This code is modified from https://github.com/uvipen/Street-fighter-A3C-ICM-pytorch. Specifically, the major changes are made in src/env.py. Please install PLE and the dependencies listed in requirements-dev.txt. Let me know if there is any bug. Thanks!
# running on CPUs
python train.py --num_processes 16 --map_file fire_3.txt --exp my_exp
python test.py --resume_path trained_models/my_exp/500K --map_file fire_3.txt
# visualize with tensorboard
tensorboard --logdir tensorboard --bind_all &
- I found that training speed on CPU is on par with GPU. Probably because of larger CPU memory and the on-policy training mechanism.

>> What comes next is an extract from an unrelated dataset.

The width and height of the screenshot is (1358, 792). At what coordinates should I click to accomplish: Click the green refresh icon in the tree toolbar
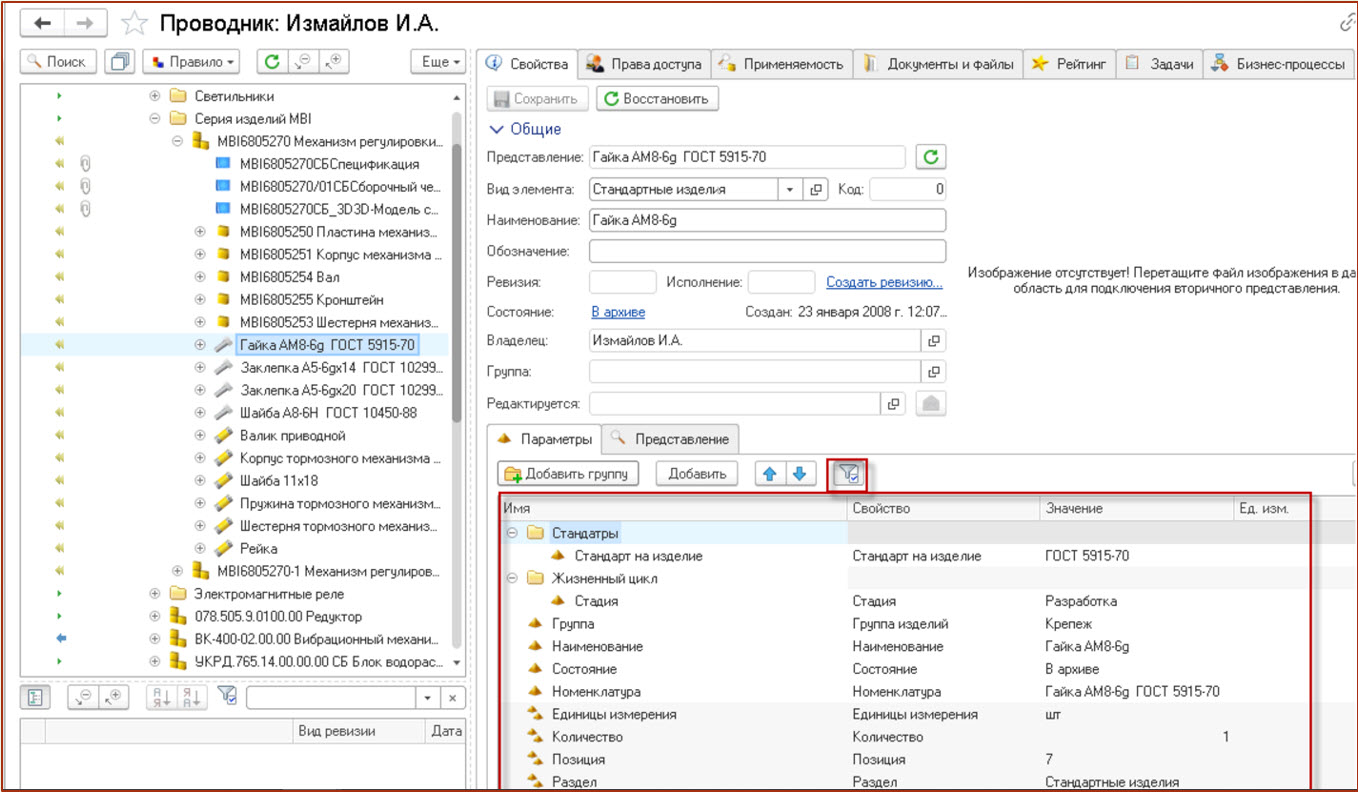(x=271, y=62)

CIMS's crunchy servers seems to be good choices.
- Not recommend using to many processes, the A3C paper uses 16 processes.
- --max_steps needs to be greater than 500 for longer exploration
- Decreasing the learning rate and changing the weight (--lambda) for curiosity loss might be worth tuning.
- The ICM paper uses --lr=1e-3. However, from my experiments it can't be that large.
- Previous papers use --frame_skip=4.
- Removing the null action (or set --num_action=5) doesn't help.
- Adding negative rewards doesn't work on map.txt. It's worth looking into how to change the hyperparameters to make it work.
- The initial position of the player can be changed by modifying self.playerPosition in board.py. However, I haven't figured out how to map coordinates in map.txt to the real position. So I currently just modify the the values and output the screen to see the effects.
- Tensorboard cannot show results from every process, probably due to race condition?